Since leaving office former West Virginia Gov. Bob Wise has become a vocal advocate for rural education as the president of the Alliance for Excellent Education, but his recent comments about potential solutions to the rural brain drain may strike some rural advocates as controversial. When asked what rural communities could do to ensure that students get the education they need without encouraging them to move away, if that education over-qualifies them for local jobs, "Wise answered that we have no other choice -- that educating kids to their potential is the right thing to do," reports Catlin Howley, senior manager for education and research in the Appalachian Regional Office of ICF International. "He cited the development of highways as an analogy; interstates bring people in, but people also use them to leave."

Writing in the Daily Yonder, Howley continued: "Essentially, Wise said, it’s a risk we have to take. That risk, plus broadband, he added, might save rural communities," Howley writes. That approach didn't satisfy Howley, nor did Wise's assertion that many rural students return home after college. "It wasn’t the full back-and-forth dialogue I wanted," Howley writes. "If it had been, I would have cited some data about how rare it is for formerly rural kids to return and inspire real economic development." Wise's comments came at a meeting sponsored by the Education Alliance, the nation’s only statewide public-education fund.

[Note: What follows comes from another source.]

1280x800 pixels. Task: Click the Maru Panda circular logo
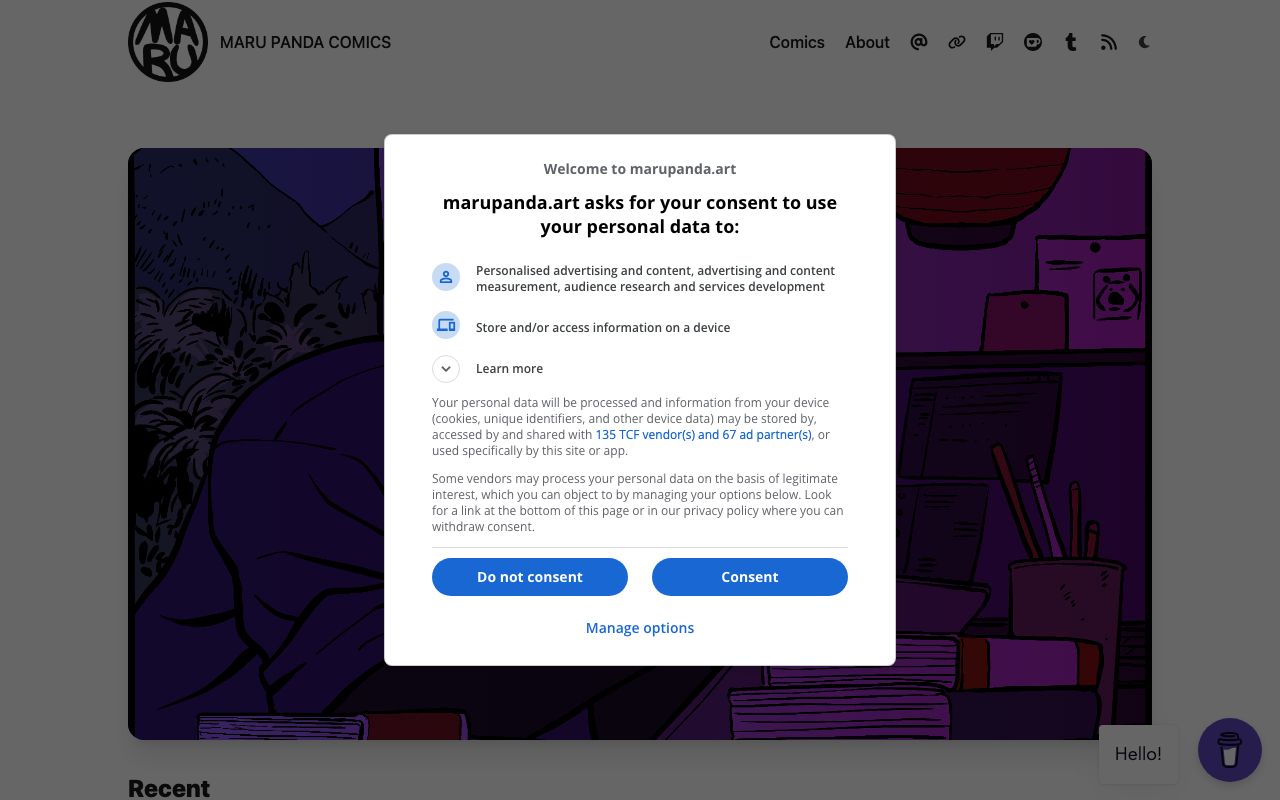point(168,42)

Howley points to promising research suggesting "place-based approaches, which pair local curriculums with community development efforts," or that "Regional partnerships and school-district cooperatives can be used to achieve economies of scale that allow rural communities and schools to develop and fund local solutions to the twinned issues of economic decline and outmigration." Not hearing such from Wise, she writes: "The lack of any policy suggestion was disheartening, especially from a local boy, someone who should know what the rural 'brain drain' is doing to his home state. My purpose here is certainly not to bash Governor Wise. I do, however, want to point up what our exchange suggests—that we rural education activists probably need to do more education and to be more active." (Read more)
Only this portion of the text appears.